Work to be completed: Go to the line below that contains "Where should I". From there to the end of the records, reproduce each line exactly, except the pictures.
(Record extracts)
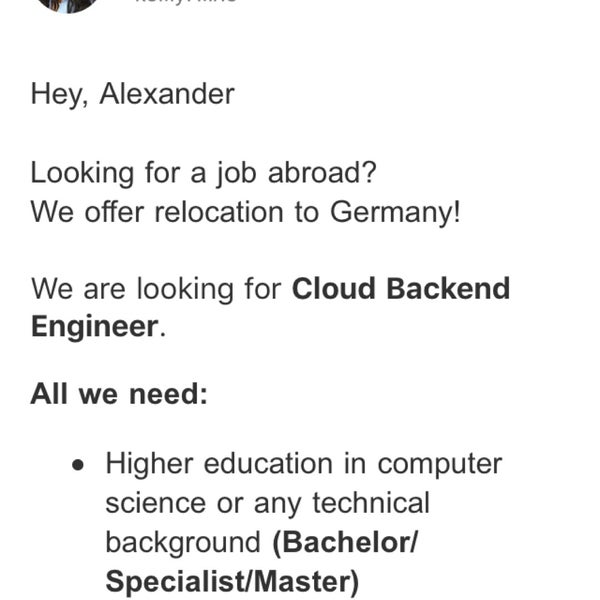Click the 'Hey, Alexander' greeting line
The image size is (600, 600).
point(132,95)
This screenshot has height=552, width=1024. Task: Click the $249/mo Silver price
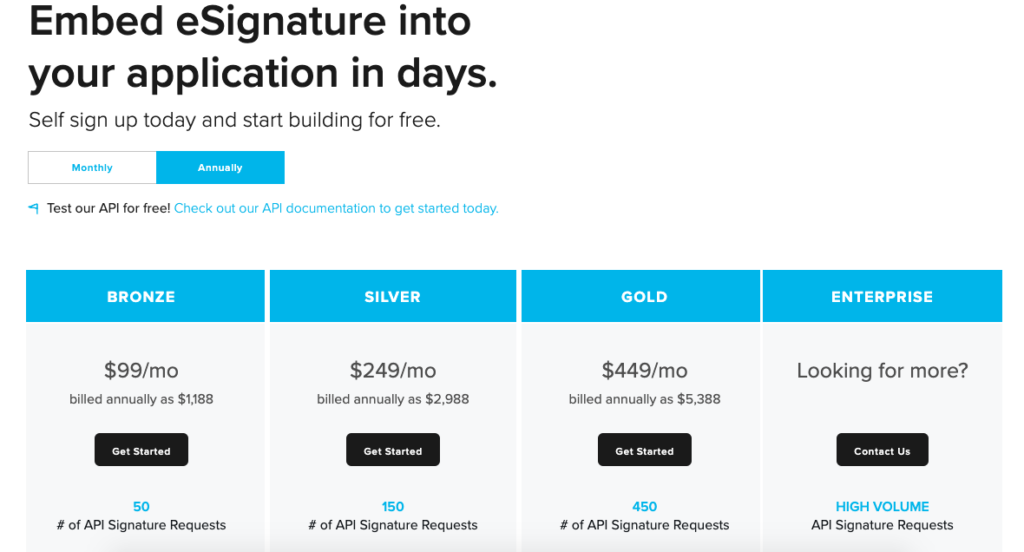392,370
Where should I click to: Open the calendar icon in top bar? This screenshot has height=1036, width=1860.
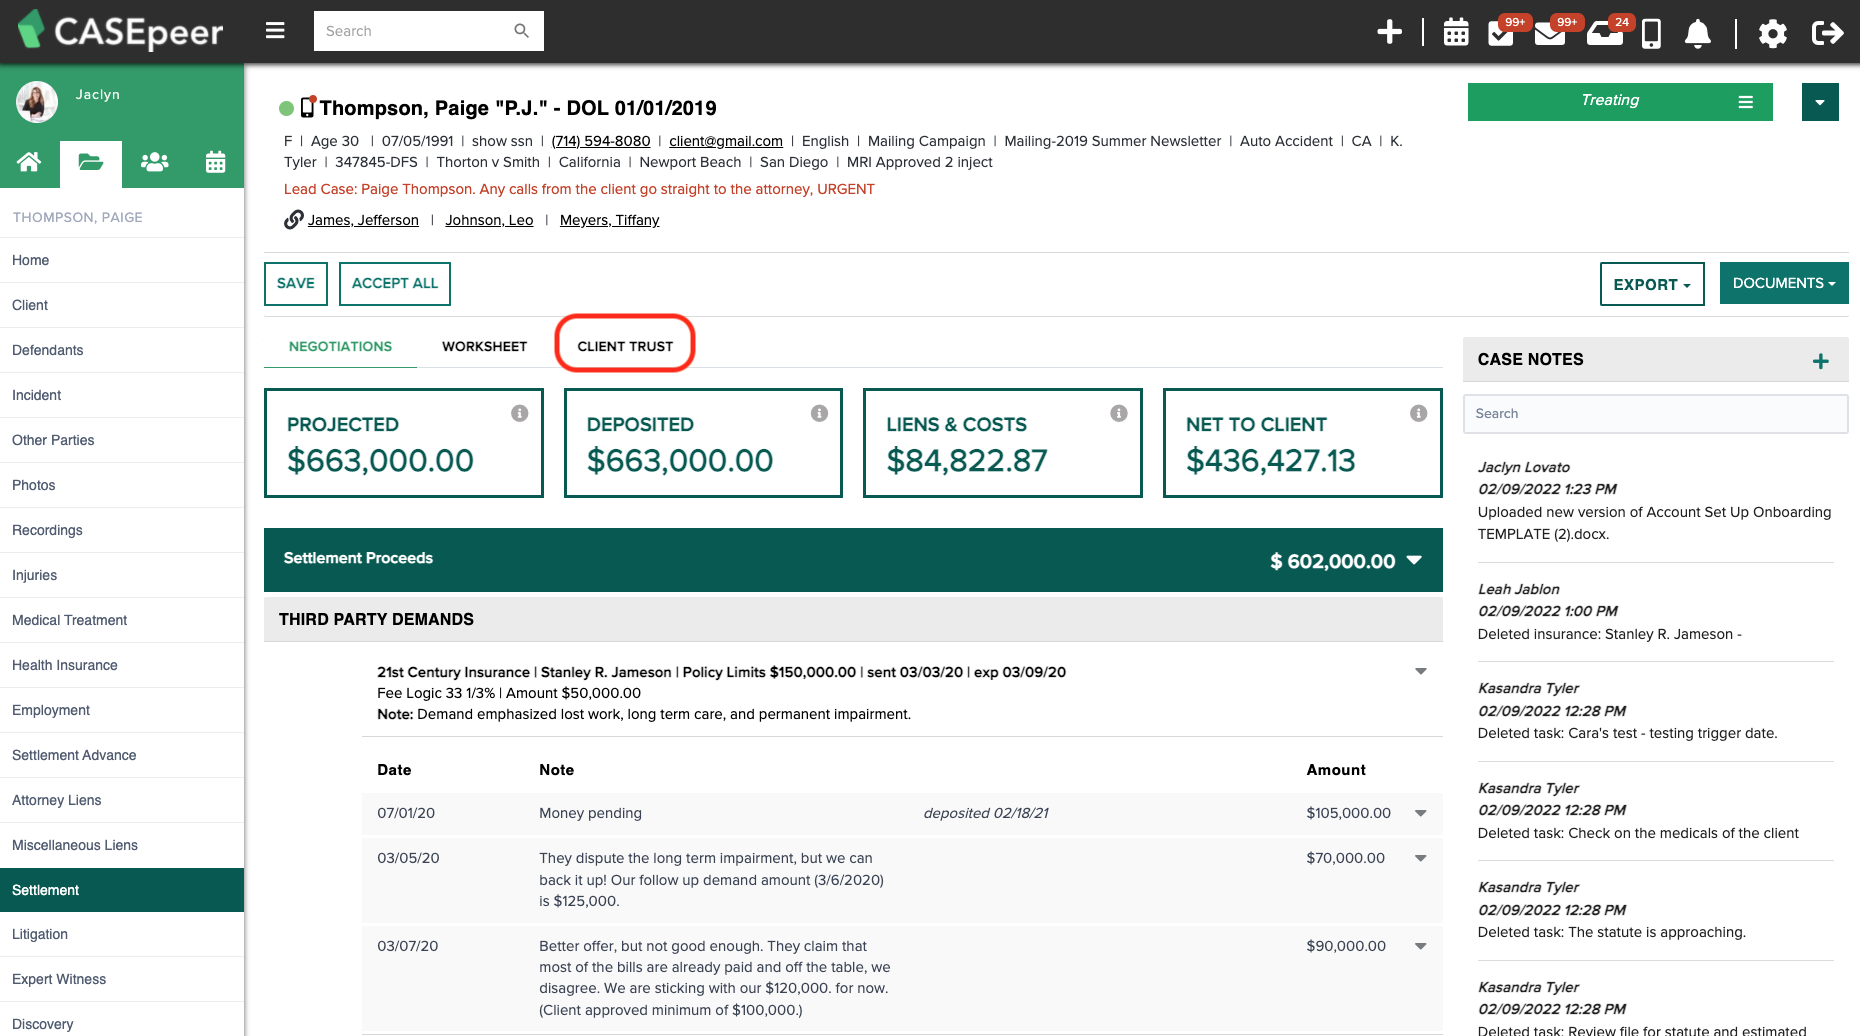tap(1456, 33)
(End Record extracts)
Response below:
Where should I click to: Open the calendar icon in top bar? This screenshot has height=1036, width=1860.
tap(1456, 33)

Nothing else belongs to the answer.